For the game's story and setting, Arkane wanted to create a new intellectual property (IP) for them to build on. Colantonio brought in Viktor Antonov, an artist that had been working for Valve and had helped Arkane with the Source engine during their development of Dark Messiah of Might and Magic (2006). As both Colantonio and Antonov had lived in Paris for some time in their lives, they came upon the idea of a "dystopia-utopia" setting in Paris, where part of the city was a "royal utopia" while the other half had fallen into squalor; this reflected on the different experiences that Colantonio and Antonov had from how they came to live in Paris, and recognizing that Paris itself is a "city of contrasts". As a backstory, they envisioned a world where scientists had developed time travel through various portals, and used it to change the past and create alternate dimensions in the present, then taking the best of technology advancements from that to improve the original reality. The Crossing would have started when an incident involving misuse of the time travel portal in the center of Paris would have created a cacophony of different versions of Paris. The player discovers that Knights Templar with high-tech weapons have invaded Paris, and would be forced to find the portal to try to set things right.
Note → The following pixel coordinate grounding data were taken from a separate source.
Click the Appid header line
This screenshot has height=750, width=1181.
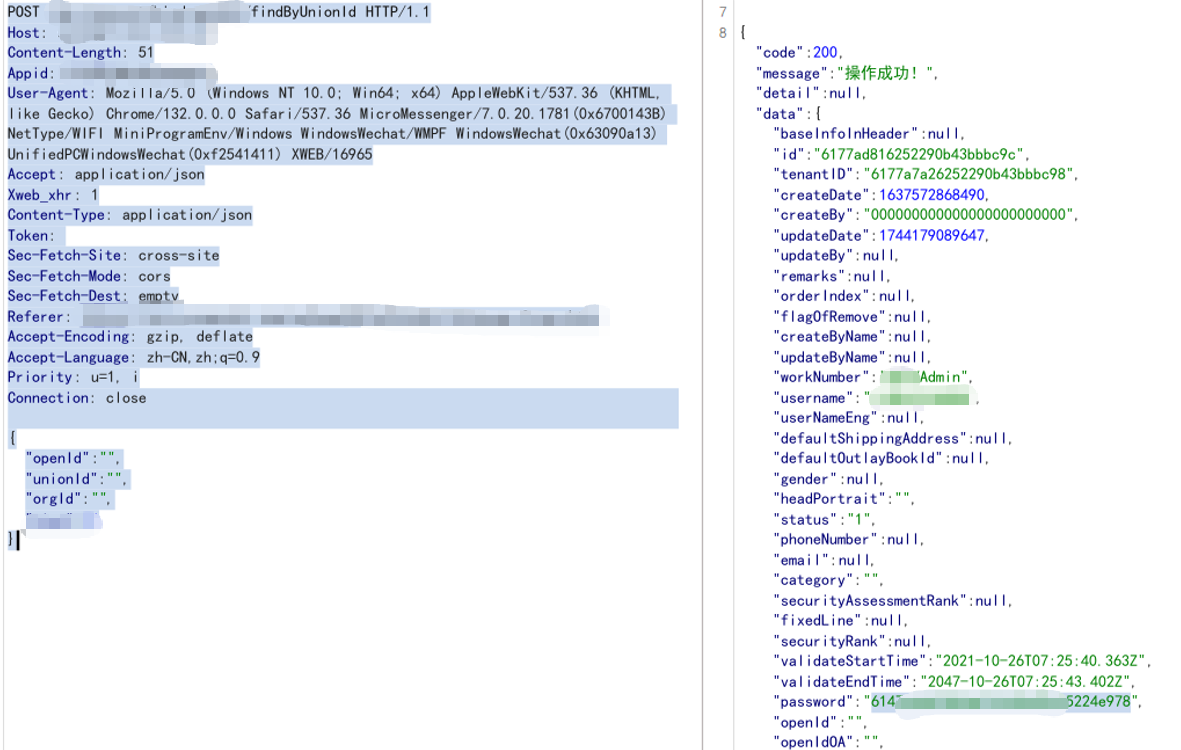(x=30, y=73)
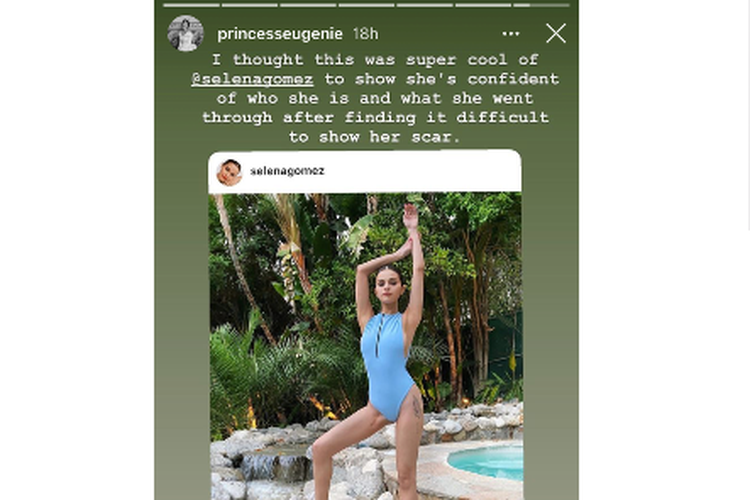
Task: Open selenagomez username on embedded post
Action: [x=287, y=172]
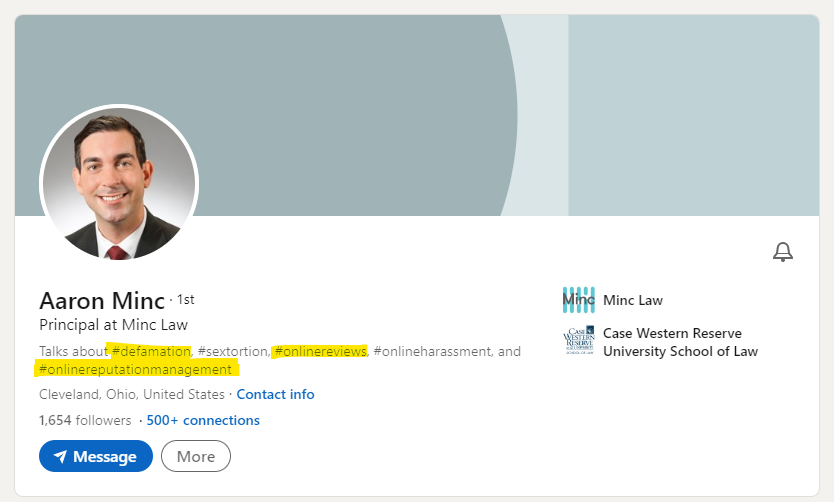Open the Minc Law company name link
Screen dimensions: 834x502
(x=633, y=300)
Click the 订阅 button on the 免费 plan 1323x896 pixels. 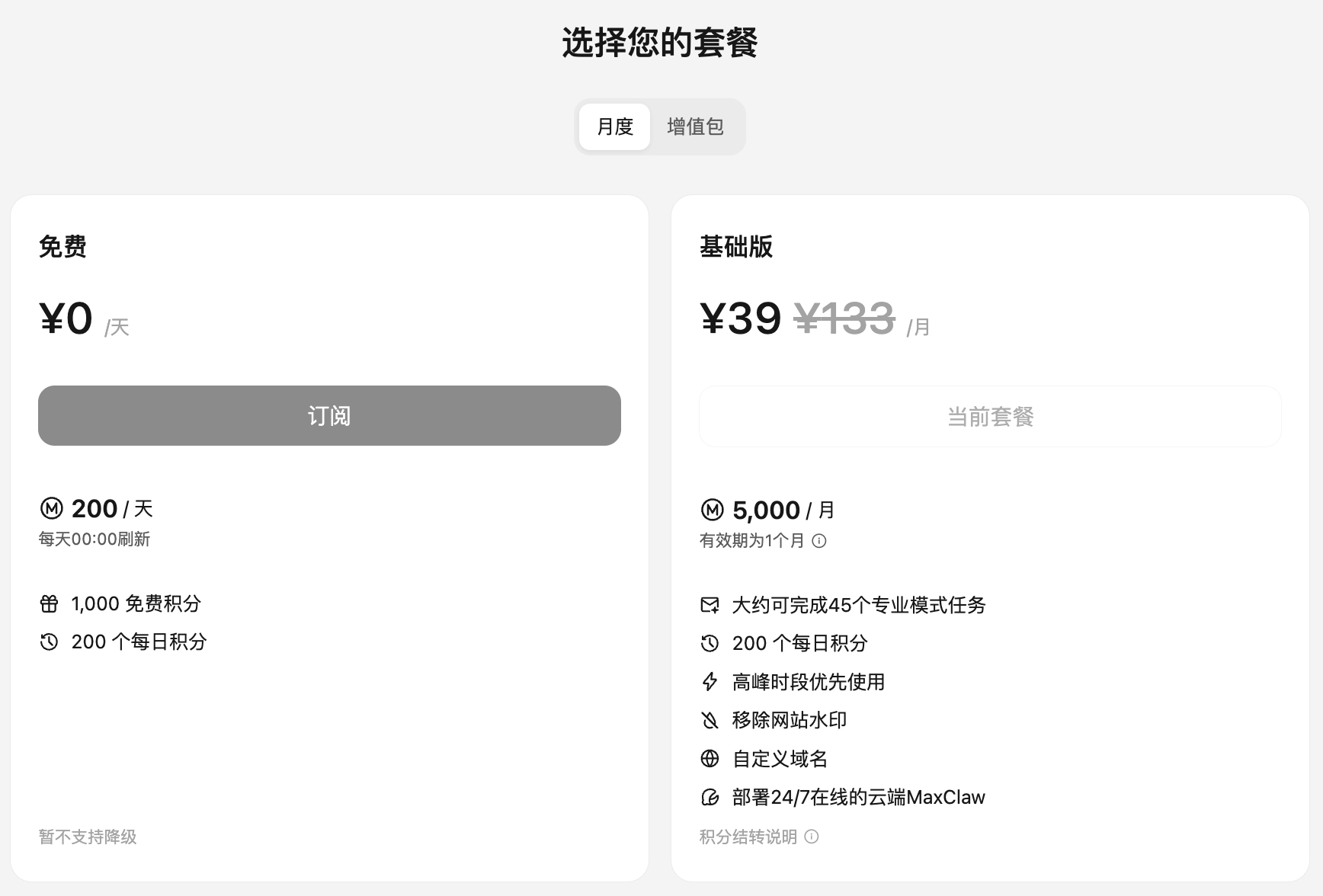[x=329, y=416]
With some of the gameplay and the narrative down, Arkane began talking about the game with the gaming press, including a cover story on Games for Windows, generating interest in the title, but had not yet secured a publisher. Colantonio pitched the idea to the core 20 publishers at that time, but none of them expressed interest in the idea as a whole, instead talking about focusing only on parts of The Crossing such as using the narrative in another gameplay setting, or having only focus on the single-player. Colantonio stated that these publishers were also concerned about Arkane seeking to focus on the personal computer release over consoles, and the lack of plans for a PlayStation 3 port, at the time, a limitation of the Source engine having yet to be ported to that console. The publishers also expressed concern about the matchmaking capabilities of the game; Arkane brought in Max Hoberman, who developed the Halo 2 matchmaking system, to try to alleviate publisher fears. A further challenge from publishers according to Colantonio was the high development costs they wanted, looking for between and , which was an expensive budget for a game at that time particularly from a studio that had yet to establish its own identity.
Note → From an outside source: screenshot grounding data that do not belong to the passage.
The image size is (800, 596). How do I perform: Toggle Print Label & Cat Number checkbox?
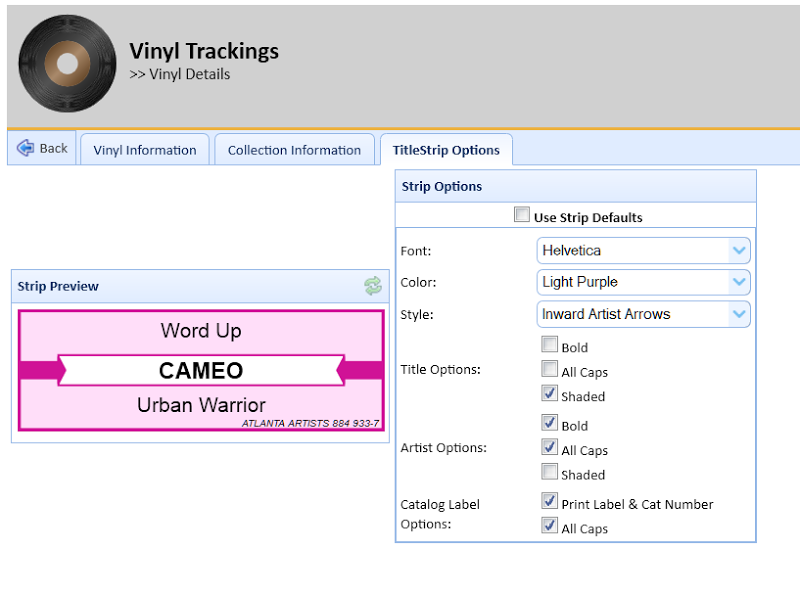click(550, 501)
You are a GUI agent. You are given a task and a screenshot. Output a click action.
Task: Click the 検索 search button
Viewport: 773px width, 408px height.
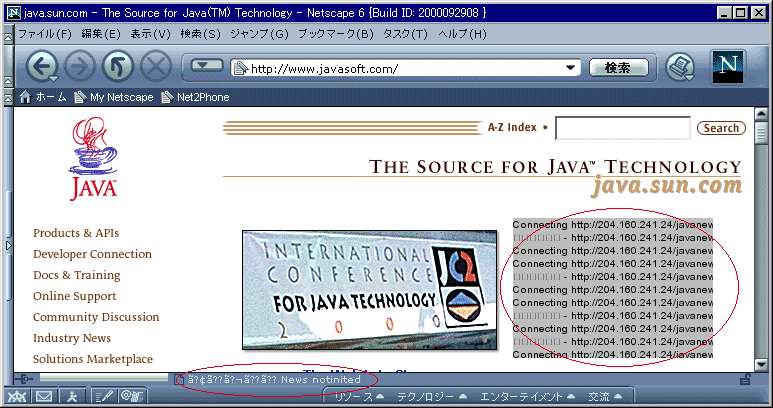[x=617, y=68]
Eventually, Arkane found one unnamed publisher that was interested in the entire concept of The Crossing. They spent about six months negotiating with this publisher, but Colantonio said as time progressed, the negotiations worsened, with a smaller proposed budget and requiring them to do a PlayStation 3 version. Colantonio decided after six months that they were not going to be able to achieve the vision they wanted with The Crossing, and ceased negotiations with the publisher, effectively shelving the game. Arkane switched over to continue contract work with Valve, and started work with Electronic Arts on a Steven Spielberg-backed game, LMNO, itself which was ultimately cancelled.

While The Crossing never came to fruition, Colantonio said that it was an important foundation of Arkane Studio as it helped with team-building, establishing a vision for their own IP, and the processes needed to carry that out, which they used in building the Dishonored series. During the 2018 QuakeCon, Arkane's lead designer Ricardo Bare stated that their future projects were looking at multiplayer functionality that they had been envisioning in The Crossing as to provide seamless multiplayer functionality alongside single-player content. Arkane would later implement this functionality with their 2021 game Deathloop.